Ugni is a genus of plants in the myrtle family Myrtaceae, described as a genus in 1848. It is native to western Latin America from the Valdivian temperate rain forests of southern Chile (including the Juan Fernández Islands) and adjacent regions of southern Argentina, north to southern Mexico.

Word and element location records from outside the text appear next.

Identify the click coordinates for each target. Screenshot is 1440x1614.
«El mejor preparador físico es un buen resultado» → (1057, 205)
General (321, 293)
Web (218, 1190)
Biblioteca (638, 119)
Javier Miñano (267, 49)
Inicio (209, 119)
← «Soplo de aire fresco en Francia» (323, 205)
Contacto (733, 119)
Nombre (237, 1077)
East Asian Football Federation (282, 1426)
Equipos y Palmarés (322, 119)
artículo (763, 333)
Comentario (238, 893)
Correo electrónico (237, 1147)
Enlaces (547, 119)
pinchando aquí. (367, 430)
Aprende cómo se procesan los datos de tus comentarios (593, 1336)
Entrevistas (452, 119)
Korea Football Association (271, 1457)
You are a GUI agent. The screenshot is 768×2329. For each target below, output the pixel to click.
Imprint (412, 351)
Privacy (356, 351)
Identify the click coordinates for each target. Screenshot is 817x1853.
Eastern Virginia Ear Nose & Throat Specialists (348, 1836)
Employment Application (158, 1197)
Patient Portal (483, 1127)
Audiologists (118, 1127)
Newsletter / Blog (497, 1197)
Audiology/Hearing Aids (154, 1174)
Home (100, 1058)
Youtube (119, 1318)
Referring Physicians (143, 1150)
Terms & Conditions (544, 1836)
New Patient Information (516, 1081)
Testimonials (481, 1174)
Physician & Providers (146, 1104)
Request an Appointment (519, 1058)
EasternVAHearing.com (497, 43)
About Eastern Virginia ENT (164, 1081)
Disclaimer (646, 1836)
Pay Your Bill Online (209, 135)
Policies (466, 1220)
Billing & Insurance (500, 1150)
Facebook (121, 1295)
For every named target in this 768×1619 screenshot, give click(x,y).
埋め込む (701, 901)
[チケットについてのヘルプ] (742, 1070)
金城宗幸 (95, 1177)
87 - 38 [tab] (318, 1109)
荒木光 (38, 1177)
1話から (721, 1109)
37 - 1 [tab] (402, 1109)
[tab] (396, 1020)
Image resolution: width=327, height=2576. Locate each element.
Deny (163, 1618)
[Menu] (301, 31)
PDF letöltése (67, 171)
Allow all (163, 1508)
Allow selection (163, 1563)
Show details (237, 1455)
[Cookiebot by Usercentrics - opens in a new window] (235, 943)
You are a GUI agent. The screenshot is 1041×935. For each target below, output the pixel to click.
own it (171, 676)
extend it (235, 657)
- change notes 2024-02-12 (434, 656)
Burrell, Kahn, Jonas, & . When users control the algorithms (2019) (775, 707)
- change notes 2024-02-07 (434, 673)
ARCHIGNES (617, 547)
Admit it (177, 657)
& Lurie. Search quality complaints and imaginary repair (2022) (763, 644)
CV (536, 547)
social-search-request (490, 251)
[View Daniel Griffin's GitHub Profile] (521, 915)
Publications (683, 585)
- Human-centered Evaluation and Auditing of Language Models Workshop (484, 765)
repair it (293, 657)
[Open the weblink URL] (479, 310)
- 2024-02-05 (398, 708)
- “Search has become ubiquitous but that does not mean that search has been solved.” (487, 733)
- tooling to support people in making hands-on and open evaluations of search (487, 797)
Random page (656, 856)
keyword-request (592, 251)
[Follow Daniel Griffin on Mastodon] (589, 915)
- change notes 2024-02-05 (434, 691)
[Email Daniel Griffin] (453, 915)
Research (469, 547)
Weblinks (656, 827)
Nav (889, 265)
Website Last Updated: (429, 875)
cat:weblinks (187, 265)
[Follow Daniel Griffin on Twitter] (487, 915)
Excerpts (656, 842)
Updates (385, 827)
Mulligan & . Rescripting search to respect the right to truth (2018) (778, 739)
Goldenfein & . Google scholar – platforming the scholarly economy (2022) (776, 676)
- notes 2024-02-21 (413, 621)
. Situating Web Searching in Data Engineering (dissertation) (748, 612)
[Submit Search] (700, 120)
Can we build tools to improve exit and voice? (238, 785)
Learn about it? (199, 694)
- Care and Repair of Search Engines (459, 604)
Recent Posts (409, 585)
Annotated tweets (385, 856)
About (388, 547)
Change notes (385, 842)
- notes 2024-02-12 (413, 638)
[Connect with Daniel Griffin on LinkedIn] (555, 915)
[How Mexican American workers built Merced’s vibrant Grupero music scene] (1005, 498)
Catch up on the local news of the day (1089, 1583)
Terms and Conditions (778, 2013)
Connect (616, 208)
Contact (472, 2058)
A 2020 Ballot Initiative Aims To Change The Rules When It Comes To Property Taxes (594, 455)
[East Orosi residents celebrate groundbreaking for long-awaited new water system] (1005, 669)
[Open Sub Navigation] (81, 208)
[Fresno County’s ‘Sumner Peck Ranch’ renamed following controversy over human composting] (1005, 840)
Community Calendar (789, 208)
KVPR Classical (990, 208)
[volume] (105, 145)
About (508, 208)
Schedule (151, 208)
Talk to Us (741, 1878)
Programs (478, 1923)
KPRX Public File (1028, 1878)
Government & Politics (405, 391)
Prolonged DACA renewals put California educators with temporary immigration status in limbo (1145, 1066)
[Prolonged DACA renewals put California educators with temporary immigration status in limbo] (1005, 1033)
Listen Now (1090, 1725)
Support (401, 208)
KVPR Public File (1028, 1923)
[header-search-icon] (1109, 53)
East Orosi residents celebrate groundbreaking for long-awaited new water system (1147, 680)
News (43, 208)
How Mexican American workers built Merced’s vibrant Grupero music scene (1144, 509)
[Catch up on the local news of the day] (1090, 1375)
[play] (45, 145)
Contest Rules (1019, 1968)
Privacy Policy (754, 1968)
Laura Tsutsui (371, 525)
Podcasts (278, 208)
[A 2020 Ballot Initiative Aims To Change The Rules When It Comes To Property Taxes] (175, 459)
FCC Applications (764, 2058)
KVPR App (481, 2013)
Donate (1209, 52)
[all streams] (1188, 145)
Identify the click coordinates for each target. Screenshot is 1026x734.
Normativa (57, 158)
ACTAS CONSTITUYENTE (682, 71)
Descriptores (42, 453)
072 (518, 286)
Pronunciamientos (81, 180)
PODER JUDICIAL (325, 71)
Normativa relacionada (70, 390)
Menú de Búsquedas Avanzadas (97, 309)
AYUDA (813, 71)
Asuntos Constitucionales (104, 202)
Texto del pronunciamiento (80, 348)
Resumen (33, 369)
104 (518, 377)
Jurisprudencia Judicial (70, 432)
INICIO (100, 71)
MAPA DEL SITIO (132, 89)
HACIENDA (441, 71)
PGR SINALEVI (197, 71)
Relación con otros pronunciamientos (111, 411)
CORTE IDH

They are shrubs with evergreen foliage, reaching 1-5 m tall. The leaves are opposite, oval, 1-4 cm long and 0.2-2.5 cm broad, entire, glossy dark green, with a spicy scent if crushed. The flowers are drooping, 1-2 cm diameter with four or five white or pale pink petals and numerous short stamens; the fruit is a small red or purple berry 1 cm diameter.

==Species==

| Image | Scientific name | Distribution |
|---|---|---|
|  | Ugni candollei (Barnéoud) O.Berg | Central to southern Chile |
|  | Ugni molinae Turcz. | Central to southern Chile, southern Argentina; naturalized in New Zealand and Juan Fernández Islands |
|  | Ugni myricoides (Kunth) O.Berg | Mexico (Hidalgo, Veracruz, Puebla, Oaxaca, Chiapas), Central America, South America (Guyana, Venezuela, Guyana, Colombia, Ecuador, Peru, NW Brazil (Amazonas + Roraima)). |
|  | Ugni selkirkii (Hook. & Arn.) O.Berg | Robinson Crusoe Island |

== Etymology ==
The scientific name derives from the Mapuche Native American name Uñi for U. molinae. The genus was formerly often included in either Myrtus or Eugenia; it is distinguished from these by the drooping flowers with stamens shorter than the petals.

== Uses ==
Ugni molinae (syn. Myrtus ugni, Eugenia ugni) is grown as an ornamental plant for its edible berries. Some commercial "strawberry flavouring" is made from this species, not from strawberries.
Myrtus ugni fruits are oblate and up to 1.5 cm in diameter with a purplish to deep cranberry color. They are used to make piquant drinks, desserts, jams, and jellies.